The appeal of Kernel Adaptive Filters is that they have linear computational complexity when compared with the close form solutions of kernel machines and some of the algorithms are automatically regularized, i.e. they do not need explicit regularization. Therefore they can be very useful when the applications involve very large databases. The performance penalty paid is that they work in the neighborhood of the optimal solution. Moreover, we will show how to construct a state model in RKHS which can enhance many of the current RKHS algorithms.

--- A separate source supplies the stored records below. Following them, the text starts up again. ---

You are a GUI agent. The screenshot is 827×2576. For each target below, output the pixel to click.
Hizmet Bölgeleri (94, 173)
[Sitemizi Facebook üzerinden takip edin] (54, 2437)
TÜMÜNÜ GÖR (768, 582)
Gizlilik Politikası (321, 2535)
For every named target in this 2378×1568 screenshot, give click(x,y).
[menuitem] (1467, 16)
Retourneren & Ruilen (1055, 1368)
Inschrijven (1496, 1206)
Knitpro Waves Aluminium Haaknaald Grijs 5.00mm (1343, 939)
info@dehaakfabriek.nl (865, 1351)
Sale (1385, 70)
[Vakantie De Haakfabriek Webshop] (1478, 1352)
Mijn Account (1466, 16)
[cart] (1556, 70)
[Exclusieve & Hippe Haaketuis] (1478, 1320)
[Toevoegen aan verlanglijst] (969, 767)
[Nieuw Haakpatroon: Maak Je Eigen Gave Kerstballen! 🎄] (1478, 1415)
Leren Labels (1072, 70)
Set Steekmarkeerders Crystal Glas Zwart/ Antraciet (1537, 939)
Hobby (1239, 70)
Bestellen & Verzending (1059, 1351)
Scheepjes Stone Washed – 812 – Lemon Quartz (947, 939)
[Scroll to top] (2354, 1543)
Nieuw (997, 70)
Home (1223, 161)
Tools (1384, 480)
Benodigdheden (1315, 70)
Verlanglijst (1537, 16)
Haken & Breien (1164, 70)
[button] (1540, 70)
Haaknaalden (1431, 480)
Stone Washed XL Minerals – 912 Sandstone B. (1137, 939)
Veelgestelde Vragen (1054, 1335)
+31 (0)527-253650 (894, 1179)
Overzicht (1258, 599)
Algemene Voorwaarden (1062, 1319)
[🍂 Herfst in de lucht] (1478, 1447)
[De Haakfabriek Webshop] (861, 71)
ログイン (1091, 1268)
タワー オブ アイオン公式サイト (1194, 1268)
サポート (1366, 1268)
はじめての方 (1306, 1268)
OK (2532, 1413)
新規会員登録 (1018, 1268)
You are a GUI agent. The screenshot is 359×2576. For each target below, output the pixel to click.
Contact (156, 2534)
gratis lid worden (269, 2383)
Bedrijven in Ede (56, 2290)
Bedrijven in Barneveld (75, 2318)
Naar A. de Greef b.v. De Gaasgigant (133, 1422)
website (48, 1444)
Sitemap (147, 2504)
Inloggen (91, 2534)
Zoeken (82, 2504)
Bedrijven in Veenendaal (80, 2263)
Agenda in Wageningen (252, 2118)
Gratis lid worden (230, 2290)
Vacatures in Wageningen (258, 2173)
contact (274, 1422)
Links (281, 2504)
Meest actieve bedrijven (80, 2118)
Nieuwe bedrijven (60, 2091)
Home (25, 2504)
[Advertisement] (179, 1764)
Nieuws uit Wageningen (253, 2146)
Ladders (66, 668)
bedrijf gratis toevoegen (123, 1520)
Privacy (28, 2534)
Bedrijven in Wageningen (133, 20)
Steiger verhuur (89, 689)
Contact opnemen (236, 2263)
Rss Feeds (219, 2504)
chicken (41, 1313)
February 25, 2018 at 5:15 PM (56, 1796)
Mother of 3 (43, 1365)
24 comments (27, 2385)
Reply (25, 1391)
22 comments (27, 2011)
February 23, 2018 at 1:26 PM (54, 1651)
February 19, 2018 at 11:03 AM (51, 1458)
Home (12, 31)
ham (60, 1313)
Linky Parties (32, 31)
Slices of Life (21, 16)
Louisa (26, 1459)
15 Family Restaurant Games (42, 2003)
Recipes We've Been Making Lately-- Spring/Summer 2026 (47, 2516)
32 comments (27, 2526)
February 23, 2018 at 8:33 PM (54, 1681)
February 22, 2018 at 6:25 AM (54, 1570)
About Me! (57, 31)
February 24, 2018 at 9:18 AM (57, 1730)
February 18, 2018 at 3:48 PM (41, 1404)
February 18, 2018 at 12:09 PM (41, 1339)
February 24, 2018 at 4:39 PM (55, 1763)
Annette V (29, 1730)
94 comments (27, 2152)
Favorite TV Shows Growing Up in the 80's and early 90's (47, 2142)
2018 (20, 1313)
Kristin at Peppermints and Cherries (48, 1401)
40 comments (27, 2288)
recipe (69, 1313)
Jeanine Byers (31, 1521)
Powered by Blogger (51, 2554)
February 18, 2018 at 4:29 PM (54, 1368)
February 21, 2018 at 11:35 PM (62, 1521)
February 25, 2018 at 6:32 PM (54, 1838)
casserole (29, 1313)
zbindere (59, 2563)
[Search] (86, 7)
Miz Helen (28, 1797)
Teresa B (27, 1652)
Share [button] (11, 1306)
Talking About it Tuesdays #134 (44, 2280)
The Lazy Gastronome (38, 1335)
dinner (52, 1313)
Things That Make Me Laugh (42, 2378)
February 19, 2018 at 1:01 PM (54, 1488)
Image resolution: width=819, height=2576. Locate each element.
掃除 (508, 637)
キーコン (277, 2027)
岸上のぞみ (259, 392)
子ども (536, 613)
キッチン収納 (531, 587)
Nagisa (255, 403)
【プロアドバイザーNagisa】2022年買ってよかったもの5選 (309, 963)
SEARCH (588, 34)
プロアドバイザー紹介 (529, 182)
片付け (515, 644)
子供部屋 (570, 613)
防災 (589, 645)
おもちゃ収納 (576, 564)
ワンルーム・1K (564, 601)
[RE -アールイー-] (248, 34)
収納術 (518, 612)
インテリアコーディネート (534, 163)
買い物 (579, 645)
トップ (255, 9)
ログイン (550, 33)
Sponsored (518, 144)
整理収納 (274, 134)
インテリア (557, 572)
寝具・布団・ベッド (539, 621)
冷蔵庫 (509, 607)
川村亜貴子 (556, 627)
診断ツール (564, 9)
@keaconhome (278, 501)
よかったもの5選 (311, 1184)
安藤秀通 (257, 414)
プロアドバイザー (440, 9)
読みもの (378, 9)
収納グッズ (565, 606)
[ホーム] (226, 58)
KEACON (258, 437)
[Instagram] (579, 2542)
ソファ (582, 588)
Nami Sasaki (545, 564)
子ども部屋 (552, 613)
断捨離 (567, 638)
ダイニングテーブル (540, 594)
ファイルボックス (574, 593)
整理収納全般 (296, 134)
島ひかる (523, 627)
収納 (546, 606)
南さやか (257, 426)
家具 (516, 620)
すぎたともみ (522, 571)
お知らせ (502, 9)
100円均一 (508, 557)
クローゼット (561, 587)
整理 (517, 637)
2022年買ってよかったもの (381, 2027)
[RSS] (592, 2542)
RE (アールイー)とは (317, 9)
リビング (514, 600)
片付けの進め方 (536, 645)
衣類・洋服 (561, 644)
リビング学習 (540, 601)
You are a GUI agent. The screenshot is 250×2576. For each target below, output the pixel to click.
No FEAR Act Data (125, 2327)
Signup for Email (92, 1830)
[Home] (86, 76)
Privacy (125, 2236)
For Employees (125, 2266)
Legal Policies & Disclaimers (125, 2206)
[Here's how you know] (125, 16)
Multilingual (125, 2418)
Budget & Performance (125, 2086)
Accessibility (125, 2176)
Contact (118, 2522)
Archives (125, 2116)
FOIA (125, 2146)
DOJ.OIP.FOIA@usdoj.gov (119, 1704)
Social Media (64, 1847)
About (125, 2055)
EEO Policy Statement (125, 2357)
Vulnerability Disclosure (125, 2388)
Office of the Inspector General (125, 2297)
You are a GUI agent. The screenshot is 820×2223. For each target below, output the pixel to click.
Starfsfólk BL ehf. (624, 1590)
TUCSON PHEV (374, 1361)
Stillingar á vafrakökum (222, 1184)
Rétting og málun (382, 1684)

We foresee a large impact due to the recent interest in sequential, active kernel learning algorithms and the need for nonlinear adaptive algorithms in advanced signal processing, streaming databases and various machine learning tasks. Sequential learning algorithms are a fundamental tool in adaptive signal processing and intelligent learning systems because they embody an efficient compromise between algorithmic simplicity, robustness and fast implementations. In addition, by defining instantaneous information measure on observations, kernel adaptive filters are able to ¡°actively¡± select training data in online learning scenarios. This active learning mechanism provides a principled framework for knowledge discovery, redundant removal and abnormality detection.
Target audience
The topic interests a great spectrum of researchers. The first group is composed by professionals and graduate students interested in nonlinear adaptive systems for on-line applications (streaming in the database world), i.e. applications where the data stream arrives one sample at a time and incremental optimal solutions are desirable. The second area where this class of algorithms is becoming important is knowledge discovery, redundant removal and abnormality detection. Researchers who are interested in sequential, active learning are also expected to attend. Another important domain is large scale machine learning problems where data sets are so large that they cannot fit the computer memory, or the complexity of the calculations is beyond the reach of the computer. In such cases data must also be processed through sampling, and optimal solutions sought incrementally. Overall, we are targeting a wide spectrum of professionals, researcher, and graduate students.
No prior knowledge is required beyond knowledge of reproducing kernel Hilbert spaces, simple optimization techniques and basic information theory concepts. The audience will learn through the tutorial on how the stochastic online algorithms including least-mean-square, affine-projection, recursive least-squares and extended recursive least-squares are constructed in RKHS, their interesting properties and applications. Additionally, various information measures will be discussed such that these sequential learners become active learners too. During the course, plentiful examples will be presented and discussed including classification, system identification, system tracking, short-term prediction and long-term forecasting. We expect around 50 participants.
Content details
Part 1: Introduction to linear adaptive filters (20min, by Dr. Principe)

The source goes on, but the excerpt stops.